Gains and losses associated with those foreign currency forward contracts are included in selling, general and
administrative expenses. Derivative gains and losses also do not include fluctuations in foreign currency forward
and option contracts used in our international business-to-business payments operations. The impact of these
contracts is classified within foreign exchange revenues in the consolidated statements of income.
Other income, net—Other income, net is comprised primarily of equity earnings from equity method
investments and other income and expenses.
Results of Operations
The following discussion of our consolidated results of operations and segment results refers to the year ended
December 31, 2010 compared to the same period in 2009 and the year ended December 31, 2009 compared to the
same period in 2008. The results of operations should be read in conjunction with the discussion of our segment
results of operations, which provide more detailed discussions concerning certain components of the consolidated
statements of income. All significant intercompany accounts and transactions between our Company’s segments
have been eliminated.
We incurred expenses of $59.5 million for the year ended December 31, 2010 for restructuring and related
activities, which have not been allocated to segments. No restructuring and related expenses were recognized in the
corresponding period in 2009 and we incurred expenses of $82.9 million for the year ended December 31, 2008.
While these items are identifiable to our segments, they are not included in the measurement of segment operating
profit provided to the chief operating decision maker (“CODM”) for purposes of assessing segment performance
and decision making with respect to resource allocation. For additional information on restructuring and related
activities refer to “Operating expenses overview.

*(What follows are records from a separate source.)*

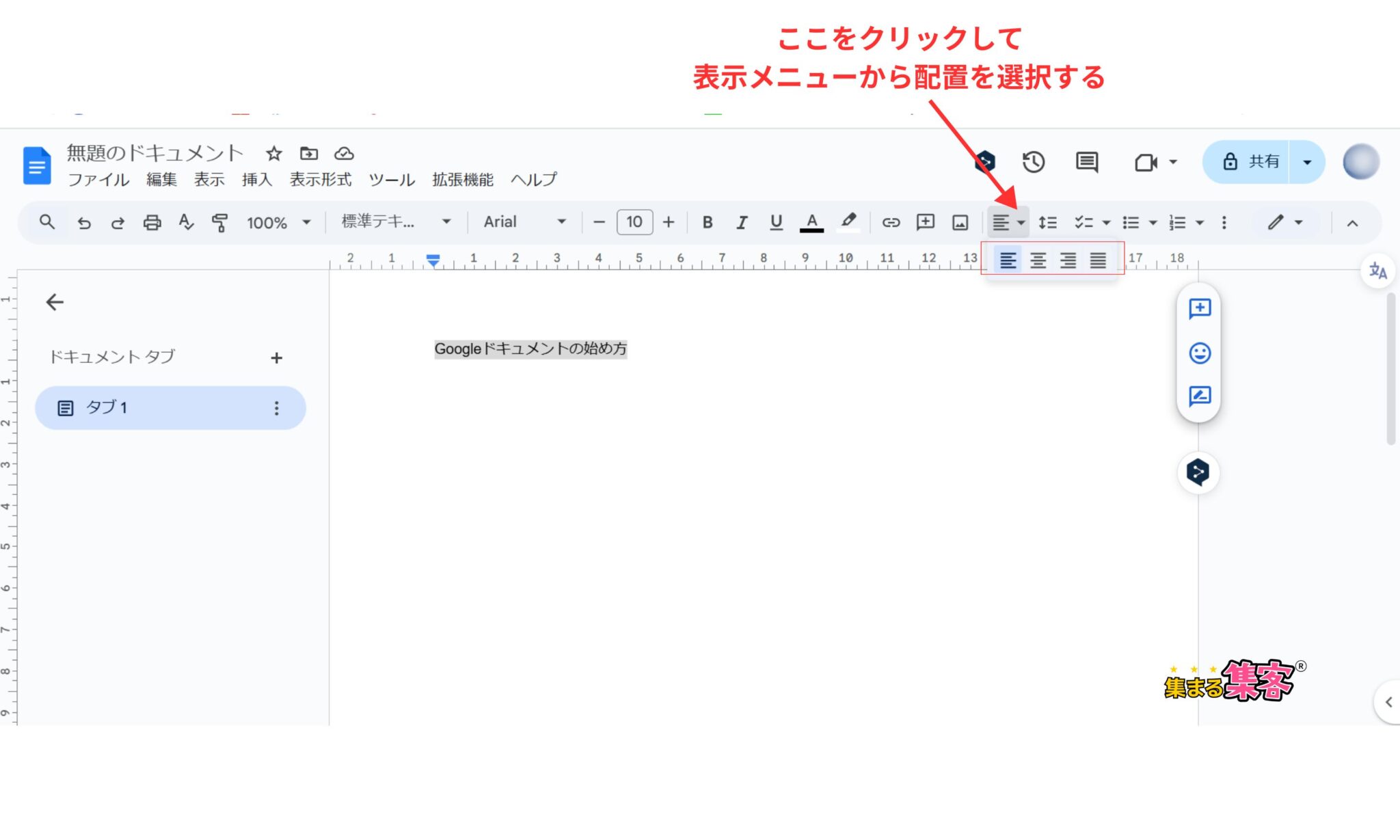Add an emoji reaction from the side panel
Image resolution: width=1400 pixels, height=840 pixels.
click(1200, 353)
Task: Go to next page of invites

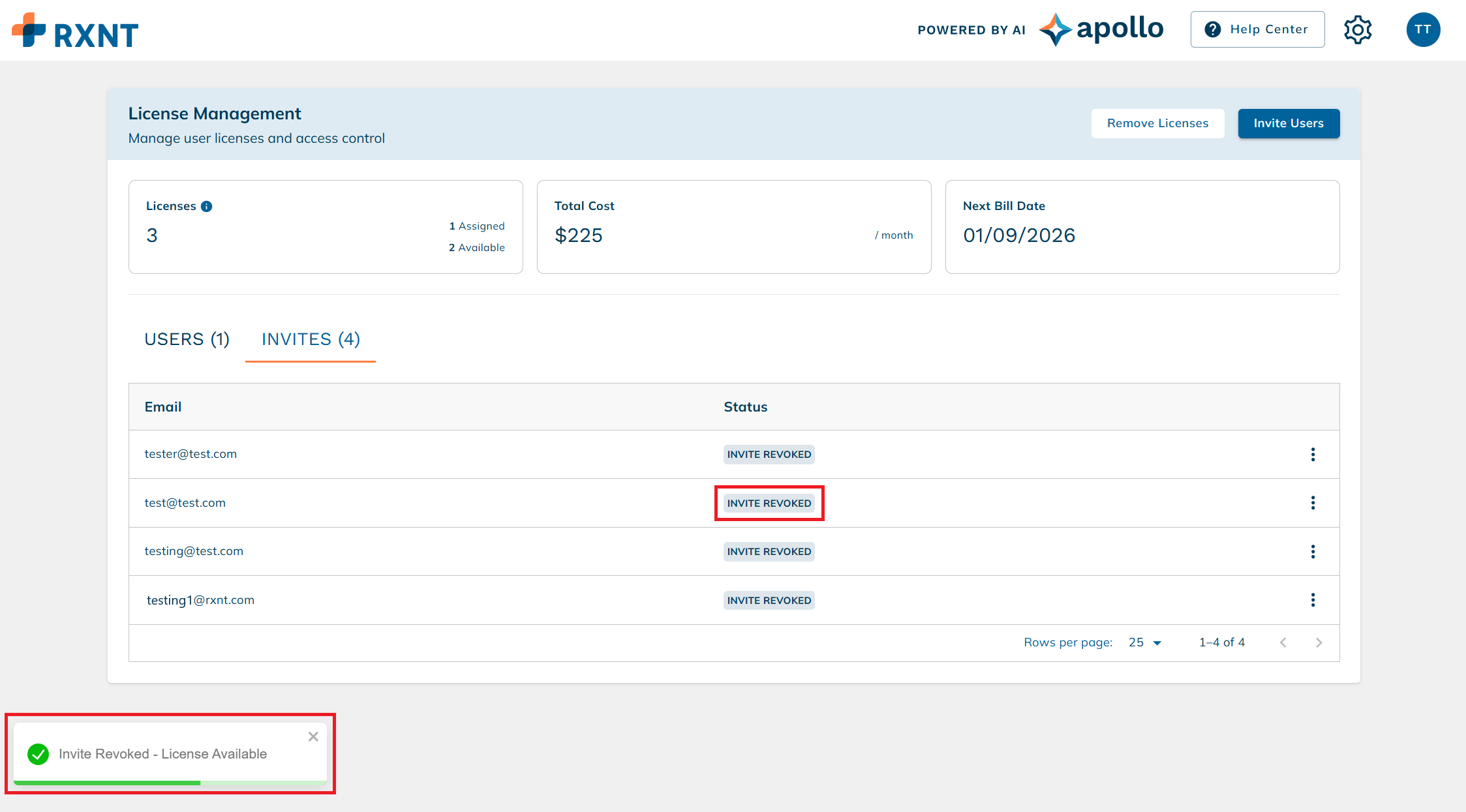Action: (x=1319, y=642)
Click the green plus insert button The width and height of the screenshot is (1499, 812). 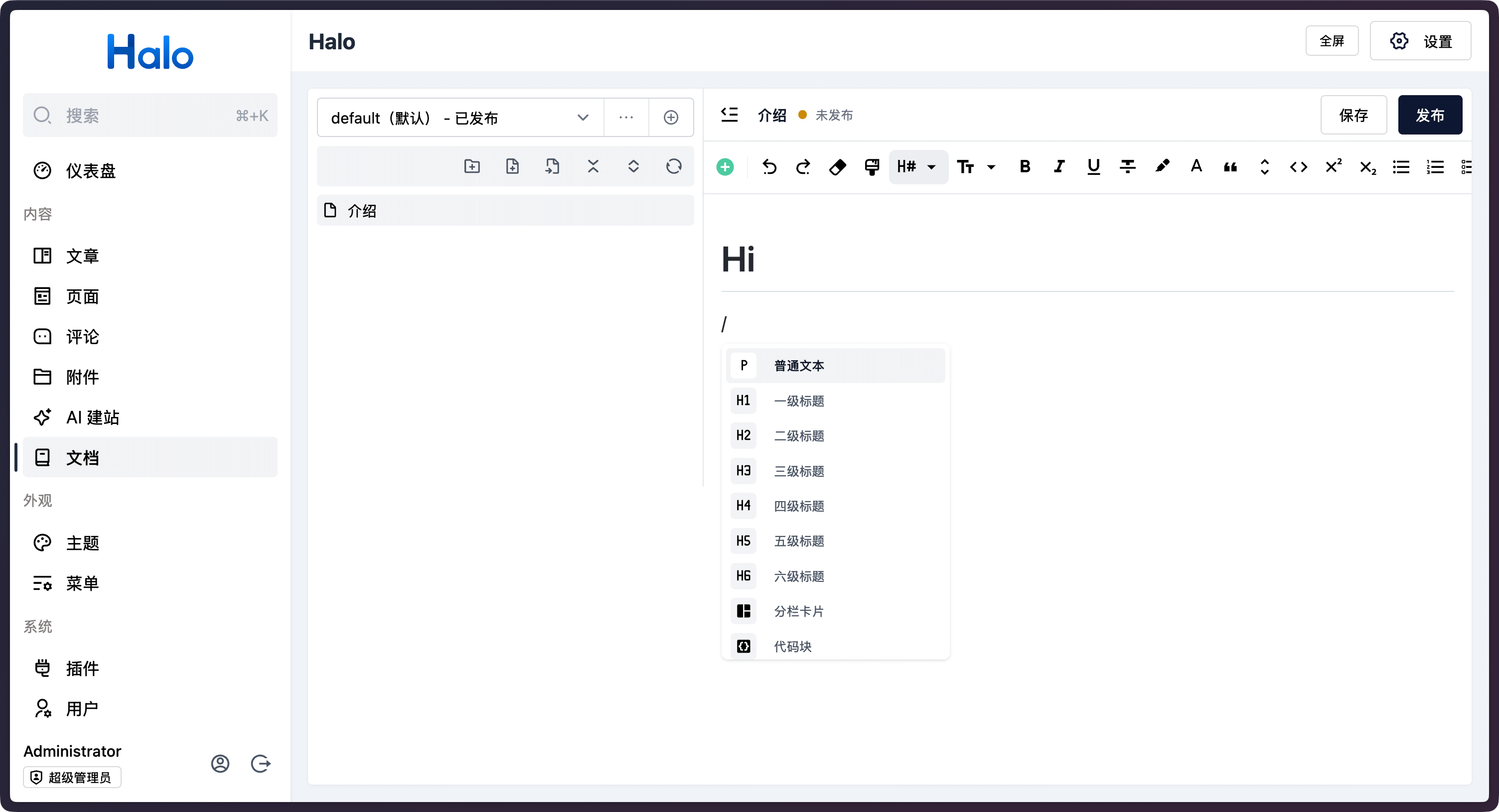coord(725,167)
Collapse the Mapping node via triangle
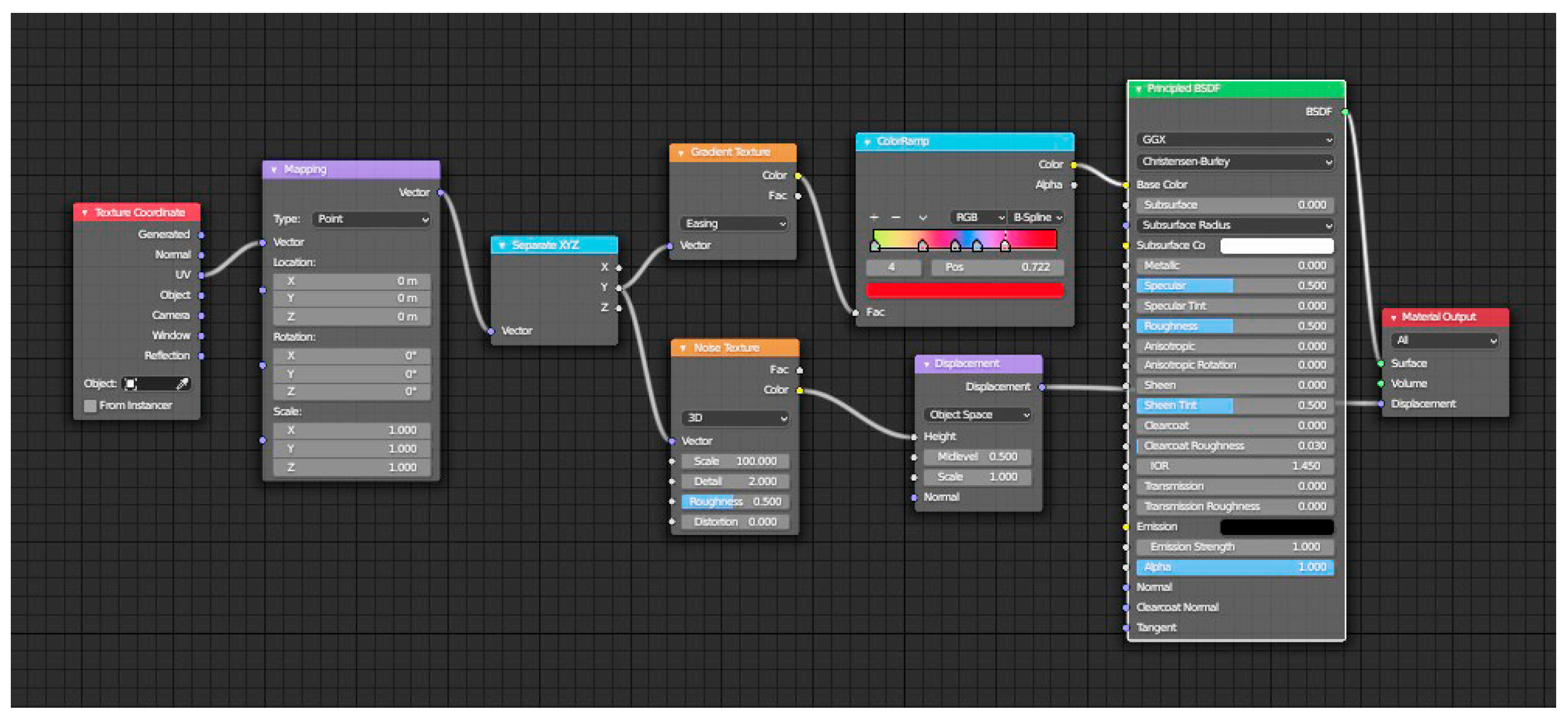The height and width of the screenshot is (717, 1568). tap(274, 170)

During the year ended December 31, 2009, we recorded a $71.0 million settlement accrual, which was not
allocated to the segments. While this item was identifiable to our consumer-to-consumer segment, it was not
included in the measurement of segment operating profit provided to the CODM for purposes of assessing segment
performance and decision making with respect to resource allocation. For additional information on the settlement
accrual, refer to “Selling, general and administrative” expenses.